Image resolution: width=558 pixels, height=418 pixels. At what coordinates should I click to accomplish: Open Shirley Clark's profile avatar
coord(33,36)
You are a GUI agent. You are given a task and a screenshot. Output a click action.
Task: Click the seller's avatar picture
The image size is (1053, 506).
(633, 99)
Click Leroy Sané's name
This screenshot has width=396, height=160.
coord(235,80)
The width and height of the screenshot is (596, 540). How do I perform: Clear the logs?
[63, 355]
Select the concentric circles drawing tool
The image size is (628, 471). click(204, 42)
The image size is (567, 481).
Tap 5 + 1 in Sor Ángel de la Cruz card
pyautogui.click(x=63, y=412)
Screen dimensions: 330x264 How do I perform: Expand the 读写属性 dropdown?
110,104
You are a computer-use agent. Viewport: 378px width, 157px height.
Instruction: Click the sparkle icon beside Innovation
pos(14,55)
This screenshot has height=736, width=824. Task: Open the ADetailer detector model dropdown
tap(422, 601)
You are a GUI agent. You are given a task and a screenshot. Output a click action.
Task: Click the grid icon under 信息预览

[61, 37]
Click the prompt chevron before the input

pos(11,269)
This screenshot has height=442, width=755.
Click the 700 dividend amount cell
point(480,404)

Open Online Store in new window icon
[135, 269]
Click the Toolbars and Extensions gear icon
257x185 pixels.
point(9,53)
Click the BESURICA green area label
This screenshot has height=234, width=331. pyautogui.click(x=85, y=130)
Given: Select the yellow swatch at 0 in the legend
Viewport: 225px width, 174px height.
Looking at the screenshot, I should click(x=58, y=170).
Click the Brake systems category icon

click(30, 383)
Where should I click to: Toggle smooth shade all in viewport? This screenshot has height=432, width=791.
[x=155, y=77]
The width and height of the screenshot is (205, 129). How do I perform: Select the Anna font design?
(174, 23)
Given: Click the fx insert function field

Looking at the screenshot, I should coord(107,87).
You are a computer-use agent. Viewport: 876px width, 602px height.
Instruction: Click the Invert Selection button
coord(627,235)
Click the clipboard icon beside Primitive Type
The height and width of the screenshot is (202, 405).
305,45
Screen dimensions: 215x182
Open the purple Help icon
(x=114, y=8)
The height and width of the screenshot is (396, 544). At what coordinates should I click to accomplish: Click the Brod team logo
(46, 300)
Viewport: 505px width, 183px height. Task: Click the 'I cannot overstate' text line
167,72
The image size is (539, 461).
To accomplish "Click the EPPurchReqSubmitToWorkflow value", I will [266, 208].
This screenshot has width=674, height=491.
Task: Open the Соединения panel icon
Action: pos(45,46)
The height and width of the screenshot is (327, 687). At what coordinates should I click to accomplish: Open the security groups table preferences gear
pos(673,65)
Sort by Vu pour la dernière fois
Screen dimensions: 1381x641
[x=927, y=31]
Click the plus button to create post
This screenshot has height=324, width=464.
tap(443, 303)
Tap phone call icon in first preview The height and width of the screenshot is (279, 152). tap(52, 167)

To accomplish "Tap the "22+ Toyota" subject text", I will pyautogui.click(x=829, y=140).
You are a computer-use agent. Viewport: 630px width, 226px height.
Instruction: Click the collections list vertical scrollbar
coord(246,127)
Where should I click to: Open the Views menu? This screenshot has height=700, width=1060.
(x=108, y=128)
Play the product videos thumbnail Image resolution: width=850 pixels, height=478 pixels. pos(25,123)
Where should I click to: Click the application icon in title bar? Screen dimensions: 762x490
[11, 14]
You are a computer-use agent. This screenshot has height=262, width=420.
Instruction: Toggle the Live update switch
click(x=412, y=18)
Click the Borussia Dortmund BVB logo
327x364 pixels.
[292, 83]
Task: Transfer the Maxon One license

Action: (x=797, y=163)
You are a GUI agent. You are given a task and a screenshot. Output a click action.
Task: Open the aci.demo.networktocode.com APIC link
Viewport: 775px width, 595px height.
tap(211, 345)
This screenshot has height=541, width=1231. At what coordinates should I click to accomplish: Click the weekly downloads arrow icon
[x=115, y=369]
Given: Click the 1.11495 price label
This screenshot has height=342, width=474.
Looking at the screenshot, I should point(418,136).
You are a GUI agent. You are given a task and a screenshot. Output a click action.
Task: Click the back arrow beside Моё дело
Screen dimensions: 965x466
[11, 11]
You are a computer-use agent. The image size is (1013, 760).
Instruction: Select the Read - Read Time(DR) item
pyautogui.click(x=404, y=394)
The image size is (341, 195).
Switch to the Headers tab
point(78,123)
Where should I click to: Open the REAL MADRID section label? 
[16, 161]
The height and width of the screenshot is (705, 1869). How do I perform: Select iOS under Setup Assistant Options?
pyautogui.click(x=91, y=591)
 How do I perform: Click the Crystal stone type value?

....................

## Task details
Every line above from the line with "Task: Open the aci.demo.networktocode.com" to the line with "You are a computer-use agent. The", inclusive, must be returned exactly; no other line belongs in the reply.

## Task answer
Task: Open the aci.demo.networktocode.com APIC link
Viewport: 775px width, 595px height.
tap(211, 345)
This screenshot has height=541, width=1231. At what coordinates should I click to accomplish: Click the weekly downloads arrow icon
[x=115, y=369]
Given: Click the 1.11495 price label
This screenshot has height=342, width=474.
Looking at the screenshot, I should point(418,136).
You are a GUI agent. You are given a task and a screenshot. Output a click action.
Task: Click the back arrow beside Моё дело
Screen dimensions: 965x466
[11, 11]
You are a computer-use agent. The image size is (1013, 760).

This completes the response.